**PROBLEM DESCRIPTION**: Repeat the entries that follow from start to finish, keeping every character.

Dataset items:
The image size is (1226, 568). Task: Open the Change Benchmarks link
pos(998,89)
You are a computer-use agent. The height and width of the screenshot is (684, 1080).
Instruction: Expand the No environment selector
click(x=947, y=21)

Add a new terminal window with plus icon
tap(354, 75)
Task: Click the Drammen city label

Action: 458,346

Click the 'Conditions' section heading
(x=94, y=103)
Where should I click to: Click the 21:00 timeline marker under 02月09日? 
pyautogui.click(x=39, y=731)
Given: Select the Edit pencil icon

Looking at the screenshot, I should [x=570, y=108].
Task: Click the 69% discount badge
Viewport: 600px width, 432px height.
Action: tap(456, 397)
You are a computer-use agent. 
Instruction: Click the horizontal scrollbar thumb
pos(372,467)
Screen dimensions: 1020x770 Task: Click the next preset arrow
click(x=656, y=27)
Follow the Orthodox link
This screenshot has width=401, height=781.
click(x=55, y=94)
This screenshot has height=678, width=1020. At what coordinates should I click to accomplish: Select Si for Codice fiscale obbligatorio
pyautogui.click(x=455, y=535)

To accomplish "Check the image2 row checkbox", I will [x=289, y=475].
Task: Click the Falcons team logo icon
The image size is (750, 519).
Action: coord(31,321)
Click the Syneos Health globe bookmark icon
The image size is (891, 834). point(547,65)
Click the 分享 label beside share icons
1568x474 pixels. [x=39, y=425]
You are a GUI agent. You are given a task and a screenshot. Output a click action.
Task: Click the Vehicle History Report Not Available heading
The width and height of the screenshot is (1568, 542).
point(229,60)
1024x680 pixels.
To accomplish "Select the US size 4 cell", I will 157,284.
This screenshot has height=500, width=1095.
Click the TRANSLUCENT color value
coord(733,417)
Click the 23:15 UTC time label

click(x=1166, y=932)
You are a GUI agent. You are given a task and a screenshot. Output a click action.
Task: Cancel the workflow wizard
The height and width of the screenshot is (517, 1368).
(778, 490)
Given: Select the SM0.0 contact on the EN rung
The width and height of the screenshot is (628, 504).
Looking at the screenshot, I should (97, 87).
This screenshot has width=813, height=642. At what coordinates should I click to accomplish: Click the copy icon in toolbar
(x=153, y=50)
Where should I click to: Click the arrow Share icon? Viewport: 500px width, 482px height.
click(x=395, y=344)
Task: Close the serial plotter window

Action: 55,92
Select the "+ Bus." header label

**RESULT**:
The image size is (1226, 568). Task: Open the Change Benchmarks link
pos(998,89)
You are a computer-use agent. The height and width of the screenshot is (684, 1080).
Instruction: Expand the No environment selector
click(x=947, y=21)

Add a new terminal window with plus icon
tap(354, 75)
Task: Click the Drammen city label

Action: 458,346

Click the 'Conditions' section heading
(x=94, y=103)
Where should I click to: Click the 21:00 timeline marker under 02月09日? 
pyautogui.click(x=39, y=731)
Given: Select the Edit pencil icon

Looking at the screenshot, I should [x=570, y=108].
Task: Click the 69% discount badge
Viewport: 600px width, 432px height.
Action: tap(456, 397)
You are a computer-use agent. 
Instruction: Click the horizontal scrollbar thumb
pos(372,467)
Screen dimensions: 1020x770 Task: Click the next preset arrow
click(x=656, y=27)
Follow the Orthodox link
This screenshot has width=401, height=781.
click(x=55, y=94)
This screenshot has height=678, width=1020. At what coordinates should I click to accomplish: Select Si for Codice fiscale obbligatorio
pyautogui.click(x=455, y=535)

To accomplish "Check the image2 row checkbox", I will [x=289, y=475].
Task: Click the Falcons team logo icon
The image size is (750, 519).
Action: coord(31,321)
Click the Syneos Health globe bookmark icon
The image size is (891, 834). point(547,65)
Click the 分享 label beside share icons
1568x474 pixels. [x=39, y=425]
You are a GUI agent. You are given a task and a screenshot. Output a click action.
Task: Click the Vehicle History Report Not Available heading
The width and height of the screenshot is (1568, 542).
point(229,60)
1024x680 pixels.
To accomplish "Select the US size 4 cell", I will 157,284.
This screenshot has height=500, width=1095.
Click the TRANSLUCENT color value
coord(733,417)
Click the 23:15 UTC time label

click(x=1166, y=932)
You are a GUI agent. You are given a task and a screenshot. Output a click action.
Task: Cancel the workflow wizard
The height and width of the screenshot is (517, 1368).
(778, 490)
Given: Select the SM0.0 contact on the EN rung
The width and height of the screenshot is (628, 504).
Looking at the screenshot, I should (97, 87).
This screenshot has width=813, height=642. At what coordinates should I click to accomplish: Click the copy icon in toolbar
(x=153, y=50)
Where should I click to: Click the arrow Share icon? Viewport: 500px width, 482px height.
click(x=395, y=344)
Task: Close the serial plotter window

Action: 55,92
Select the "+ Bus." header label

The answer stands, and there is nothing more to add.